The wingspan is 24–30 mm. Adults are on wing from April to May and again from June to July in two generations per year. There is usually one prolonged generation a year with adults on wing from late April to mid-July. In Peloponnesus, a partial second generation may occur.

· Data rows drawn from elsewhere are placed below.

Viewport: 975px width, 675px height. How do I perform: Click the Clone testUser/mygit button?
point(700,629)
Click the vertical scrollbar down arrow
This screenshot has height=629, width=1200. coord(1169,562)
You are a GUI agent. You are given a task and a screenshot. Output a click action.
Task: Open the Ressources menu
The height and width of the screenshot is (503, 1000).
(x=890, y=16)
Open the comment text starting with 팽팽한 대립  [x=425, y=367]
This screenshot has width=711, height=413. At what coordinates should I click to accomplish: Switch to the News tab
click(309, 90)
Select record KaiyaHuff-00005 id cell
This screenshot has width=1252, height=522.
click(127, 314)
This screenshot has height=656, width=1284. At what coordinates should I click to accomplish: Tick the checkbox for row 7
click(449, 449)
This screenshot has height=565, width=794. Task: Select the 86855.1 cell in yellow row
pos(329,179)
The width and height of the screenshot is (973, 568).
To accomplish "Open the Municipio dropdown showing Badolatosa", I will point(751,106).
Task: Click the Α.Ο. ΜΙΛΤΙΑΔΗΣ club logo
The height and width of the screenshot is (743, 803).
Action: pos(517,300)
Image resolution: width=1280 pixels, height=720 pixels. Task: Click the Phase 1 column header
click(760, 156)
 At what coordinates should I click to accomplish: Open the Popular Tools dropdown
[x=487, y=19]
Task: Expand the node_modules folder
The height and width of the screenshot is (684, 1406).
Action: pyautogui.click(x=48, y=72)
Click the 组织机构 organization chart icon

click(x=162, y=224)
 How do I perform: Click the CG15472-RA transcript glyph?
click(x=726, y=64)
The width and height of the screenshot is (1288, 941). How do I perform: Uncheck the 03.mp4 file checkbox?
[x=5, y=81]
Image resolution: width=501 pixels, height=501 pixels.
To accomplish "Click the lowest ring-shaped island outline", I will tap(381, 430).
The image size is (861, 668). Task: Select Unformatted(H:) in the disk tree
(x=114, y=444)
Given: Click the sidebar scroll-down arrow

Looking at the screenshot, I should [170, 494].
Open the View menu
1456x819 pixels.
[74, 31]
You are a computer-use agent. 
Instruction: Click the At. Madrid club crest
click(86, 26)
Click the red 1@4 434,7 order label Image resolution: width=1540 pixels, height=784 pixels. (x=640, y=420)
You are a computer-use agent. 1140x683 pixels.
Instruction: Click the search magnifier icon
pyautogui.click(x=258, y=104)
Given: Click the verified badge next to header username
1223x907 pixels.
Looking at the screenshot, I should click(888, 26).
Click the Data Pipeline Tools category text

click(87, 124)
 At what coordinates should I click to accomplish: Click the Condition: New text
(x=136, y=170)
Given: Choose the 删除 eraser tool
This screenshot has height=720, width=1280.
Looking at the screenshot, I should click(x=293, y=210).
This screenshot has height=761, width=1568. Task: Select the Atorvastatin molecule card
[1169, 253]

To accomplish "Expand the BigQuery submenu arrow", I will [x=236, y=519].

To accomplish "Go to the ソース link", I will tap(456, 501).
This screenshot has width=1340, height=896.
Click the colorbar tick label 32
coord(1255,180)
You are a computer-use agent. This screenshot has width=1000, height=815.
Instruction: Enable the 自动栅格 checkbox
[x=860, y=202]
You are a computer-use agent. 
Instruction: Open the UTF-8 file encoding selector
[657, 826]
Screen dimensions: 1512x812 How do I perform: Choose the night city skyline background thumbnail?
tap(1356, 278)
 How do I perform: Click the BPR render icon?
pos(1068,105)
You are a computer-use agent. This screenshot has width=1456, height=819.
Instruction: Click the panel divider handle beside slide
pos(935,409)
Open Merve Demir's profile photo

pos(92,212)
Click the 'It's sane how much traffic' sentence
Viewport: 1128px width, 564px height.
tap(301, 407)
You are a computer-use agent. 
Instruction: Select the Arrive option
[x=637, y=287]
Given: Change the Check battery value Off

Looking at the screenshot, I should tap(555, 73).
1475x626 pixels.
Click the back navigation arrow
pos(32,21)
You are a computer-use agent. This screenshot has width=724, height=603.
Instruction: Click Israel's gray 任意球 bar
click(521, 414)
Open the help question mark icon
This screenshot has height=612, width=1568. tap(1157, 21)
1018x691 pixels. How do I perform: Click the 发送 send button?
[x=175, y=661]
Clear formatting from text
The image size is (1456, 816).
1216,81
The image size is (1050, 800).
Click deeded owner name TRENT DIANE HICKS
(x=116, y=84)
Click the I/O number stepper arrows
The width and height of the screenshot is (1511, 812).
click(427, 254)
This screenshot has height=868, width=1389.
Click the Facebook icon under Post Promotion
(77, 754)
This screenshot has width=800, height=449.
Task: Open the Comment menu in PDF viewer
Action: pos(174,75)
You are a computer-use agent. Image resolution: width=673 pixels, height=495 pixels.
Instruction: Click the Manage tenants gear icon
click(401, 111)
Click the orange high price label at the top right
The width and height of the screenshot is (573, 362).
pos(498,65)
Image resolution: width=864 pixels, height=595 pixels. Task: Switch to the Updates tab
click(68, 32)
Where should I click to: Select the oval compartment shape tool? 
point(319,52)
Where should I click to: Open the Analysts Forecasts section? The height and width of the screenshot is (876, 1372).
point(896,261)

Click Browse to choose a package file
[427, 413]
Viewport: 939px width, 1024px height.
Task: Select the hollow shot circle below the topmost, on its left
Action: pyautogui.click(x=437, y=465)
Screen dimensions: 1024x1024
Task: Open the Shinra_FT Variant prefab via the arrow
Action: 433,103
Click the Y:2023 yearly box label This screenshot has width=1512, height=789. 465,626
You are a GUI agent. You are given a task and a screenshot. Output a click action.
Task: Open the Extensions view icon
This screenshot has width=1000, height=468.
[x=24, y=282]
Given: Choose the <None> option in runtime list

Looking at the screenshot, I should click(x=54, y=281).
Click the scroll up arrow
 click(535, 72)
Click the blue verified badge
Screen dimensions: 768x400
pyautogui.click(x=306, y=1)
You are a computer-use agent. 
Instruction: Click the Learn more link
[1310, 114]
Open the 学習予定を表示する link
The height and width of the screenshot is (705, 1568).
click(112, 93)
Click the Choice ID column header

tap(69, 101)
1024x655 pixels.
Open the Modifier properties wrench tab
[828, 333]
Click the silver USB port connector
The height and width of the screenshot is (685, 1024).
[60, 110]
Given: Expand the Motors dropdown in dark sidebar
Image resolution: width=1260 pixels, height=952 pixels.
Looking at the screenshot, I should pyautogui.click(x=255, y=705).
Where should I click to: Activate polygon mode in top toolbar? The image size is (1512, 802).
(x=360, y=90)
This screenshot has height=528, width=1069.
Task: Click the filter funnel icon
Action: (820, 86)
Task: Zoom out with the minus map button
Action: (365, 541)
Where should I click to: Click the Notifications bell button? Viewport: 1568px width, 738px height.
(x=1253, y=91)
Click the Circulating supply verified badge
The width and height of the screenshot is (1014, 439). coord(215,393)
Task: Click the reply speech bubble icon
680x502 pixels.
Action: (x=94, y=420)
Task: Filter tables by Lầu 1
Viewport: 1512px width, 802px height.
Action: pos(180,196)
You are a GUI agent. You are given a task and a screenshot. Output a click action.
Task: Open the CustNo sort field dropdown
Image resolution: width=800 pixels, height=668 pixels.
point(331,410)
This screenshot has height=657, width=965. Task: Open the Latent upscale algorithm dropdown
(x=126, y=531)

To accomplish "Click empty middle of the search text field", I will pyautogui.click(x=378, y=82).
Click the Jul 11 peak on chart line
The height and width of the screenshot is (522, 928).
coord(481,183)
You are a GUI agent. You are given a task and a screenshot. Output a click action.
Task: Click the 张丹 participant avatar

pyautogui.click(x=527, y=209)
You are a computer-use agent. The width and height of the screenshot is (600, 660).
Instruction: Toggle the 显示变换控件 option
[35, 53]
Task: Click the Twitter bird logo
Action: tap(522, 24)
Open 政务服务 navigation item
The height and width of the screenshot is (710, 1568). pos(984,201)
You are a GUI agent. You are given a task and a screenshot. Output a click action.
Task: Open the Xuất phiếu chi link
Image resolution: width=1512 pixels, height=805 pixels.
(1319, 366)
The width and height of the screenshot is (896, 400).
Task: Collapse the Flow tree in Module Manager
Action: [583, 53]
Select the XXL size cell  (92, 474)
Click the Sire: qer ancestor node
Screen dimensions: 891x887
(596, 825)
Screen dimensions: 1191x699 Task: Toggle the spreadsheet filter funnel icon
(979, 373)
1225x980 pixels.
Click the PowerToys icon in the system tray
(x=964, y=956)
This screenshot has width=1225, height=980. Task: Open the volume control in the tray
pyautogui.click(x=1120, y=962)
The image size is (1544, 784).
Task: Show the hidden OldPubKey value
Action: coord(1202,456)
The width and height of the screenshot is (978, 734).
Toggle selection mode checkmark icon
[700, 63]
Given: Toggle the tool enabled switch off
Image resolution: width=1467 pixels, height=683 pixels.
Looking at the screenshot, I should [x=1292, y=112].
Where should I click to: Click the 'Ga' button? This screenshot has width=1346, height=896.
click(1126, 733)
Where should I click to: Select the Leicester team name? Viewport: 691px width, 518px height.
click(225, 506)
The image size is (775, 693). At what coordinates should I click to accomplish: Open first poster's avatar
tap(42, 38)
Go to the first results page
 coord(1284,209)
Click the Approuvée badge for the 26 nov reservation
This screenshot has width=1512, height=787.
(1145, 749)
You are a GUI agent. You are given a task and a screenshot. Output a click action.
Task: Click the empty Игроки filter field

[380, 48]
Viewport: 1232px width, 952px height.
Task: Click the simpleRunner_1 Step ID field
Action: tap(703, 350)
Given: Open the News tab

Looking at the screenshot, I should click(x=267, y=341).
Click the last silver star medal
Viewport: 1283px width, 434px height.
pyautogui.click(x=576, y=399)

The larvae feed on Salvia species, including S. officinalis, S. nutans, S. verbenaca and S. verticillata. They feed mostly on the flowers, but sometimes also on the leaves. They are frequently found with ants. Hibernation takes place in the pupal stage.

==Subspecies==
- Pseudophilotes bavius bavius (steppe of southern Russia, northern Kazakhstan)
- Pseudophilotes bavius casimiri Hemming, 1932 (Peloponnesus)
- Pseudophilotes bavius hungarica (Dioszeghy, 1913) (Transylvania)
- Pseudophilotes bavius fatma (Oberthür, 1890) (Morocco: Middle Atlas, Algeria: Aures Mountains)
- Pseudophilotes bavius egea (Herrich-Schäffer, [1852]) (Caucasus)
- Pseudophilotes bavius macedonicus Schultze, 1958 (Macedonia)
- Pseudophilotes bavius eitschbergeri (Koçak, 1975) (Turkey)
- Pseudophilotes bavius vanicola (Koçak, 1977) (Turkey)

==Etymology==
Named in the Classical tradition.Bavius was a Roman poet.